So, me and the Little One made our weekly trip to the library over the weekend and borrowed a whole slew of DVDs. We sat down together and watched two special, heartwarming movies, and now I’m catching all sorts of flack for it.
Before I tell you what the movies were, let me tell you of my vision. My vision, enumerated even before I met my wife, was to spend Saturday mornings with my children watching monster movies. Just like I did when I was a kid. We’d go through the Universal classics, the Hammer horrors, the Toho rubber-suited reptiles, the stop-motion wizardry of Ray Harryhausen, the completely awesome 1950s invasion-of-the-saucers SF. Then, I’d chase them around the house like a zombie or an alien or a radioactive dinosaur or – whatever. I’d even let the wife have a half-day off. In my vision, she’d be out getting a coffee and having her nails done by herself.
Now. Two girls later, I have to adjust my approach slightly. But not by that much. The Little One is absolutely, astoundingly, amazed at all my monster tales. I can regale her for the whole two or three hour weekend errand run with spooky stories from my youth. Or plot lines from the classics movies from Universal, Hammer, Toho, et al. I even test-run story ideas on her during these weekly trips.
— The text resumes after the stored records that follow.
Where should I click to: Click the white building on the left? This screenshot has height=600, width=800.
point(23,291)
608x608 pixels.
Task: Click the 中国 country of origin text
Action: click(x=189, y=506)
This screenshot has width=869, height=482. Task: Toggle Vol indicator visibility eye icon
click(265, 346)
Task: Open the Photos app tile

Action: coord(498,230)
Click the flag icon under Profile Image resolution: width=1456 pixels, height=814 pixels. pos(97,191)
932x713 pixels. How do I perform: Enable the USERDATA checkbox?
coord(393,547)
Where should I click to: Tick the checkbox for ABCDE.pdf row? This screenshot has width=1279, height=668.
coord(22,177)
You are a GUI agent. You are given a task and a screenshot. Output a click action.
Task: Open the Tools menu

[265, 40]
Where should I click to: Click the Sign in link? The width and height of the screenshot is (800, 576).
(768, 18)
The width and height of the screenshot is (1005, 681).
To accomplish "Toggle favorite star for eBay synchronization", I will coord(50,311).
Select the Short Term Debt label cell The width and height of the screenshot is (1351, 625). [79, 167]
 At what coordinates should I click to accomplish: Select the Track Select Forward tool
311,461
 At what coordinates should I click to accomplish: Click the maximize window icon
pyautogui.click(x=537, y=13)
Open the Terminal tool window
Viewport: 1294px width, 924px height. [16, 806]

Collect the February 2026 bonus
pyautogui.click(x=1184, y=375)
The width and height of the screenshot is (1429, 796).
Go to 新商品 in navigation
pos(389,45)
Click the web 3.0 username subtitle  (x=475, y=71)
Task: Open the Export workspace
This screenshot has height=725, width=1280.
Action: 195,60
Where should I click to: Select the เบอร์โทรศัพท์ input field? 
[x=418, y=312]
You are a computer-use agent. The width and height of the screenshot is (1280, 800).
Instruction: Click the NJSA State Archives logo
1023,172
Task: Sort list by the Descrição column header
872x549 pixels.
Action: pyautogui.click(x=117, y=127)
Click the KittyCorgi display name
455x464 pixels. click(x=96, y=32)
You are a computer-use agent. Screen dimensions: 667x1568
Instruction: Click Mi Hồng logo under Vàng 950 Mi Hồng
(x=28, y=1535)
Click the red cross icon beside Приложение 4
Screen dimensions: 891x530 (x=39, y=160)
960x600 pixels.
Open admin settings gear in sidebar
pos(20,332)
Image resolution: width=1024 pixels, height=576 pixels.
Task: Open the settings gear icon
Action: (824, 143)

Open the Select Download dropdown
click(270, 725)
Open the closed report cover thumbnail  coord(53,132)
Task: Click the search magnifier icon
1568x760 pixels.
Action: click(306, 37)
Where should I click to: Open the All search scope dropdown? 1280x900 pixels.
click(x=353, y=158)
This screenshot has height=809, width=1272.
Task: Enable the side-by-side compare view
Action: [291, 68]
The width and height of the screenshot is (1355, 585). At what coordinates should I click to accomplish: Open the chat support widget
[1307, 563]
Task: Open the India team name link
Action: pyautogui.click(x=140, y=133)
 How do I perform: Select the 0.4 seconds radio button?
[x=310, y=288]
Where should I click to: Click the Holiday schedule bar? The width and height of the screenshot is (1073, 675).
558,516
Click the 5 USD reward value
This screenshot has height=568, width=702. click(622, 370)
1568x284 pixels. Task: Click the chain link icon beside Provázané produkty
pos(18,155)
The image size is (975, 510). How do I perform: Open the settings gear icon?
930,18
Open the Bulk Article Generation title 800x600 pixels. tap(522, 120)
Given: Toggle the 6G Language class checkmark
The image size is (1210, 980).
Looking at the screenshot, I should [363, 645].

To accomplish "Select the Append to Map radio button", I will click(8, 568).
This past weekend, I launched a tentative Monster Movie Saturdaython. We started off with 1931’s Frankenstein. Clocking in at 71 minutes of black-and-white creepiness, the Little One, age five and ten months, handled it no problem. In fact, she was somewhat bored during long sections of the classic. I thought the scenes with brains would get to her, or the infamous scene where the monster tosses the little girl into the lake to drown, but that was not to be the case. I think her reading of Mary Shelley’s abridged version two weeks ago adequately prepared her.
Oddly enough, this was the first time I saw Frankenstein beginning to end uninterrupted, and the first time I watched it since I was a kid. Colin Clive as Henry (not Victor) Frankenstein was truly unnerving as a literally mad scientist straddling the boundary of genius and insanity. The monster was more sympathetic than I remembered. The little girl scene is still dark for something filmed nearly eighty years ago.
We followed this up with Godzilla, King of the Monsters. This, too, was in black-and-white, the only Godzilla movie to be so. Originally filmed, I believe, in Japanese in 1954, the movie we watched was the Americanized version, from 1957. This is the one with Raymond Burr, starring as reporter “Steve Martin,” covering the giant lizard on its first rampage of Tokyo. My daughter liked this one more, even laughing at certain scenes, usually of frantic Japanese fisherman pointing at the sky and screaming, “Gojira!”
However, the scene were Doctor Serizawa uses his “oxygen destroyer” in his lab and turns his fishes into skeletons unsettled her. At the end of the movie, when Godzilla turns to a skeleton and then dissolves, there were one or two tears down her cheek. “Cheer up, honey,” I said. “Godzilla survives and comes back for twenty more movies!” She sniffled and wiped away tears. “Those poor fish!”
A lot came back watching King of the Monsters. It is the darkest of the Godzilla movies, the one where he’s most representative of the A-bomb and the horrors Japan suffered sixty-five years ago. It was never my favorite as a kid, but I saw it at least a half-dozen times. The moody musical score has always stuck with me. So have the imagery of Dr. Serizawa’s fish tank and Godzilla on the bottom of Tokyo bay.
So, the wife is shocked I let the Little One watch Frankenzilla with me. I don’t see the problem. There have been no nightmares, no difficult questions. To me, that means no permanent damage, no sessions on the psychiatric couch two or three decades down the road. Ergo, all engines: full speed ahead! Perhaps The Wolf Man (1941) and Gamera (1965) next? I’ve already primed her for fiery giant flying fanged turtles.
What do you think? Agree with me or the wife?